Register an object for checkpointing.

Parameters:

name (str) – Name identifier for the checkpointed object.
obj (object) – Object to include in checkpoints.

Raises:

ValueError – If the name is already registered.

save(ckpt_id: str, shard_id: int = 0, shard_num: int = 1)[source]

Save a complete checkpoint with the given ID.

This method saves all registered components including model parameters, optimizer states, and IO states. It also handles checkpoint versioning and cleanup of old checkpoints.

Parameters:

ckpt_id (str) – Unique identifier for this checkpoint.
shard_id (int) – Shard ID for distributed saving. Defaults to 0.
shard_num (int) – Total number of shards. Defaults to 1.

CheckpointManager

class recis.framework.checkpoint_manager.CheckpointManager(saver: Saver, save_interval: int)[source]

High-level checkpoint manager for coordinating checkpoint operations.

The CheckpointManager provides a high-level interface for managing checkpoints during training, including automatic saving at intervals, loading from model banks, and coordinating with the training loop.

Example

>>> checkpoint_manager = CheckpointManager(saver=saver, save_interval=1000)
>>> # During training loop
>>> checkpoint_manager.step()  # Call after each training step
>>> # Automatic save will occur every save_interval steps

__init__(saver: Saver, save_interval: int) → None[source]

Initialize the checkpoint manager.

Parameters:

saver (Saver) – The saver instance to use for checkpoint operations.
save_interval (int) – Number of steps between automatic saves.

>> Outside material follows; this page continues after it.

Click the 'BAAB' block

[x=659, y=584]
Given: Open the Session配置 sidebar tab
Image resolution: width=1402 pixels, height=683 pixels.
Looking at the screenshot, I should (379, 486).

save()[source]: Save a checkpoint with automatic ID generation.

Example Usage:

from recis.framework.checkpoint_manager import CheckpointManager, Saver

# Create Saver
saver = Saver(
      model,
      sparse_optimizer,
      output_dir=output_dir,
      max_keep=2,
      concurrency=2,
   )
# Create checkpoint manager
checkpoint_manager = CheckpointManager(
      saver,
      save_interval=1000
)

# Save checkpoint
checkpoint_manager.save()

# Load latest checkpoint
checkpoint = checkpoint_manager.restore()

Advanced Usage

Custom Training Pipeline

from framework.trainer import Trainer
class MyTrainer(Trainer):
     def _train_step(self, data, epoch, metrics):
        self.dense_optimizer.zero_grad()
        if self.sparse_optimizer is not None:
            self.sparse_optimizer.zero_grad()
        loss = self.model(data)
        metrics.update(epoch=epoch)
        metrics.update(loss=loss)
        metrics.update(get_global_metrics())
        loss.backward()
        self.dense_optimizer.step()
        if self.sparse_optimizer is not None:
            self.sparse_optimizer.step()
        if self.dense_lr_scheduler is not None:
            self.dense_lr_scheduler.step()

Gradient Accumulation Training

# Configure gradient accumulation
training_args = TrainingArguments(
    output_dir="./output",
    train_steps=10000,
    gradient_accumulation_steps=8,  # Accumulate 8 steps before update
    log_steps=100
)

# Trainer will automatically handle gradient accumulation
trainer = Trainer(
    model=model,
    args=training_args,
    train_dataset=train_dataset
)